ドンっと言う地面を蹴った音共に、サイズに見合わない速さで、襲い掛かってくる。
「く!!」
薙刀で受け流すが、重さが尋常じゃない。受け流した刃が地面に衝突し、地面に深めの切り傷を付ける。そして、シュンの反撃は鎧に傷つける事なく。空しい攻撃の音を響かせていく。
「くぅ! 闘気が……」
薙刀がボロボロに傷付き今にも折れそうな所を、上手く使って攻撃を防いで行く、そして、少しずつ感じを掴み。
「これでどうだああああああああああああああ!!」
薙刀に闘気が乗り、槍剣気と成って、鎧騎士に回転して攻撃を放つが、鎧騎士の盾に阻まれ、ぶつかり合い御互いの力が燻り合ってい、地面を凹ませて行く。そして、ボロボロの薙刀が堪えきれずに壊れ、シュンは盾で吹き飛ばされ結界に衝突し反動で前のめりに倒れた。
「う……かてぇえな……ゴホ……」
吐血し体中からは、避けている時に掠った傷が広がり、血が流れ始める。鎧騎士は今まで見ていた、マユ達に狙いを変えて歩きだし。

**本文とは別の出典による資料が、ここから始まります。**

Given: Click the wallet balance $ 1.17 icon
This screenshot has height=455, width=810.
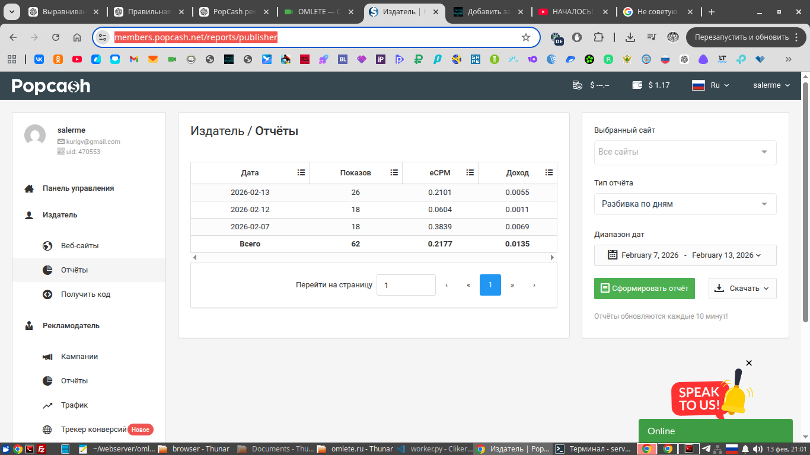Looking at the screenshot, I should click(x=637, y=85).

「待てよ!! お前の相手は、俺だあああああああああ!!」
シュンは吼え、槍を出し。構え全身全霊を掛けた突きを、鎧騎士に放つために走り出す。
「はあああああああああ!! でいやあああああああああああ!!」
薙刀で掴んだ感覚を失う前に、全て込めた闘気を圧縮し槍に槍気を乗せ、回転を加えた突きを鎧騎士に放つ。そして、その攻撃も鎧騎士は反応して盾で防ぐ。
「こんな所で……負けられないんだああああああああ!!」
衝突しあって、シュンが押し始め。
ピキピキピキパリーンと砕ける音が響いた。
鎧騎士の盾が砕け、シュンの槍も砕け散る。シュンは、ぶつかり合った力の反動で吹き飛び、鎧騎士は重さで、その場に踏み止まり、シュンに向かって止めを刺す為に歩いてくる。力の源でもある盾を失ったからなのか、その歩みはゆっくりで、ぎこちなかった。

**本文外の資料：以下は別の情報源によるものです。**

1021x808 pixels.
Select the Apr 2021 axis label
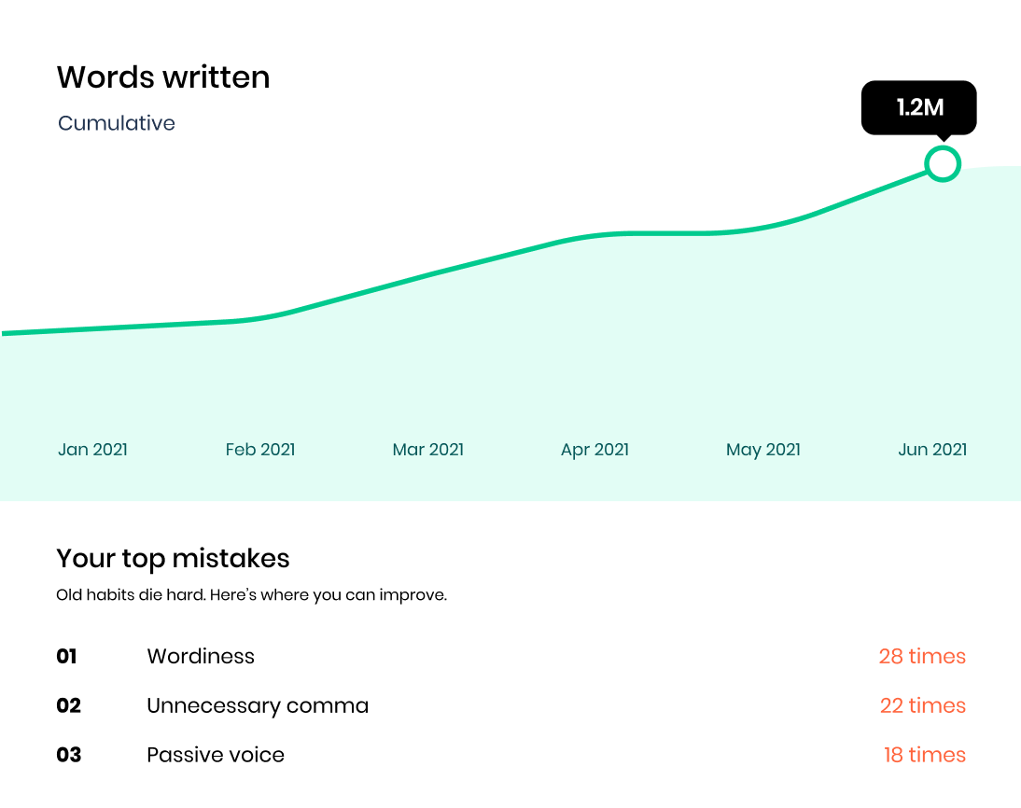(595, 450)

さっきの突きに闘気を全部乗せて放った為に、反動で身体に痛みが走り動けずに鎧騎士を見つめ。
「やっぱり……使い慣れない武器を使うと……こうなるのか……身体中が痛いや……」
ボロボロの体で立ち上がろうにも力が入らず、動かせるのは腕だけ。シュンは右手を鎧騎士に向け、指鉄砲を作り、護衛依頼の時に造った魔法を放とうとするが、手が震えて狙いが定まらずにいる。
「……焦るな……これで終らせないと……」
左手で手首を掴み、魔力を集中させ圧縮し。何も考えず鎧騎士に向かって放つ。
「これで……終わりにしよう……ぜ!」
シュンは発射と同時に意識を手放した。
シュンが放った魔法の玉は一筋の弾となって、鎧騎士の体に当り鎧騎士は粉々に散り、貫通した弾が結界を貫いて、結界を破壊してみせた。
少しの静寂が生まれ、何も起らないと解り。
「やったあああ! 生き残ったぞおお!!」
「私……生きてる……」
生き残った者は歓喜の声を上げる中、マユはシュンの下へ走っていく。
「シュン最後の魔法は……お疲れ様、貴方が居てくれて本当に良かった。今は、今だけは休みなさい」
意識を失ったシュンの頭を撫でながらマユは言葉を掛けた。